Learning Latent Variable Gaussian Graphical Models
This work addresses the challenge of modeling non-sparse data in high-dimensional applications like biology and finance, though it appears incremental as it builds on existing LVGGM theory.
The paper tackles the problem of real-world data not fitting sparse Gaussian graphical models by focusing on latent variable Gaussian graphical models (LVGGM), where the model is conditionally sparse given latent variables, and derives novel parameter estimation error bounds under mild high-dimensional conditions.
Gaussian graphical models (GGM) have been widely used in many high-dimensional applications ranging from biological and financial data to recommender systems.

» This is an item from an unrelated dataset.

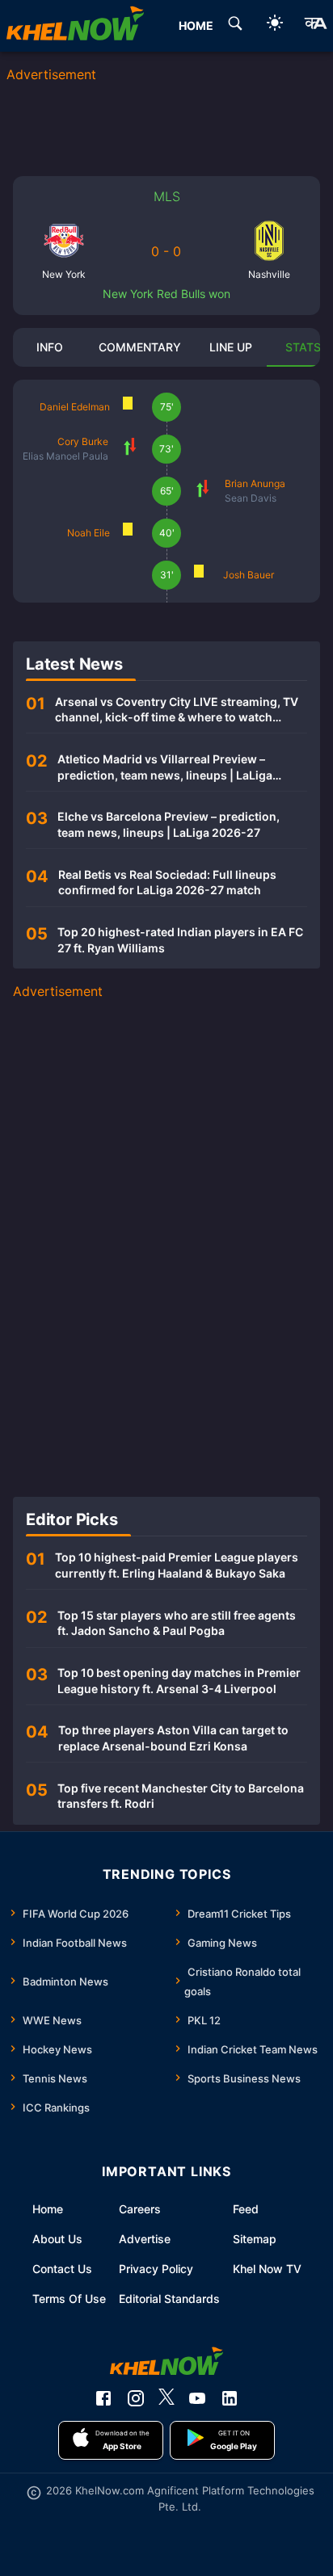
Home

Sparsity in GGM plays a central role both statistically and computationally. Unfortunately, real-world data often does not fit well to sparse graphical models. In this paper, we focus on a family of latent variable Gaussian graphical models (LVGGM), where the model is conditionally sparse given latent variables, but marginally non-sparse. In LVGGM, the inverse covariance matrix has a low-rank plus sparse structure, and can be learned in a regularized maximum likelihood framework. We derive novel parameter estimation error bounds for LVGGM under mild conditions in the high-dimensional setting. These results complement the existing theory on the structural learning, and open up new possibilities of using LVGGM for statistical inference.